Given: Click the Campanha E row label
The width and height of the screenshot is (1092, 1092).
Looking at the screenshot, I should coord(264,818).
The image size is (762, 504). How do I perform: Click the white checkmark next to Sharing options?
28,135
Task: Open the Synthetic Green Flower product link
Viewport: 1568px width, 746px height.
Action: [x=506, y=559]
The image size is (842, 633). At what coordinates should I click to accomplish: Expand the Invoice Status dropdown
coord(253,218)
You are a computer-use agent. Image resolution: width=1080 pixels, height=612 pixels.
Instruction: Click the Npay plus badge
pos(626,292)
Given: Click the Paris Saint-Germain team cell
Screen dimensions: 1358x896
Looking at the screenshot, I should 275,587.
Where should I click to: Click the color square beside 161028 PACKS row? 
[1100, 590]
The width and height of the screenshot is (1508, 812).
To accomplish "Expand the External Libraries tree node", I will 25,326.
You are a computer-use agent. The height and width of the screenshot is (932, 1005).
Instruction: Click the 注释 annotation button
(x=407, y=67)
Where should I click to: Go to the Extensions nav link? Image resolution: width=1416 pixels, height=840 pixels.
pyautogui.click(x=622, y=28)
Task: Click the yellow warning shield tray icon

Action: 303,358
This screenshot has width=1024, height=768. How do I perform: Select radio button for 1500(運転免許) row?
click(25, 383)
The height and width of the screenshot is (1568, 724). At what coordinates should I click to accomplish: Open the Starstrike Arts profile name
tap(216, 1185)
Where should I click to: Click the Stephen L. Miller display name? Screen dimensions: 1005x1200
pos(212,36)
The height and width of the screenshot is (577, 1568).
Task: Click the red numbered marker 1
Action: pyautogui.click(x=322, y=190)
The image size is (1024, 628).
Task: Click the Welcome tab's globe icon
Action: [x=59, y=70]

PROMPT | Reproduce every item above with each "Given" changed to "Goal" and nothing else altered.

EXERCISE SOLUTION |
Goal: Click the Campanha E row label
The width and height of the screenshot is (1092, 1092).
Looking at the screenshot, I should coord(264,818).
The image size is (762, 504). How do I perform: Click the white checkmark next to Sharing options?
28,135
Task: Open the Synthetic Green Flower product link
Viewport: 1568px width, 746px height.
Action: [x=506, y=559]
The image size is (842, 633). At what coordinates should I click to accomplish: Expand the Invoice Status dropdown
coord(253,218)
You are a computer-use agent. Image resolution: width=1080 pixels, height=612 pixels.
Instruction: Click the Npay plus badge
pos(626,292)
Goal: Click the Paris Saint-Germain team cell
Screen dimensions: 1358x896
Looking at the screenshot, I should 275,587.
Where should I click to: Click the color square beside 161028 PACKS row? 
[1100, 590]
The width and height of the screenshot is (1508, 812).
To accomplish "Expand the External Libraries tree node", I will 25,326.
You are a computer-use agent. The height and width of the screenshot is (932, 1005).
Instruction: Click the 注释 annotation button
(x=407, y=67)
Where should I click to: Go to the Extensions nav link? Image resolution: width=1416 pixels, height=840 pixels.
pyautogui.click(x=622, y=28)
Task: Click the yellow warning shield tray icon

Action: 303,358
This screenshot has width=1024, height=768. How do I perform: Select radio button for 1500(運転免許) row?
click(25, 383)
The height and width of the screenshot is (1568, 724). At what coordinates should I click to accomplish: Open the Starstrike Arts profile name
tap(216, 1185)
Where should I click to: Click the Stephen L. Miller display name? Screen dimensions: 1005x1200
pos(212,36)
The height and width of the screenshot is (577, 1568).
Task: Click the red numbered marker 1
Action: pyautogui.click(x=322, y=190)
The image size is (1024, 628).
Task: Click the Welcome tab's globe icon
Action: [x=59, y=70]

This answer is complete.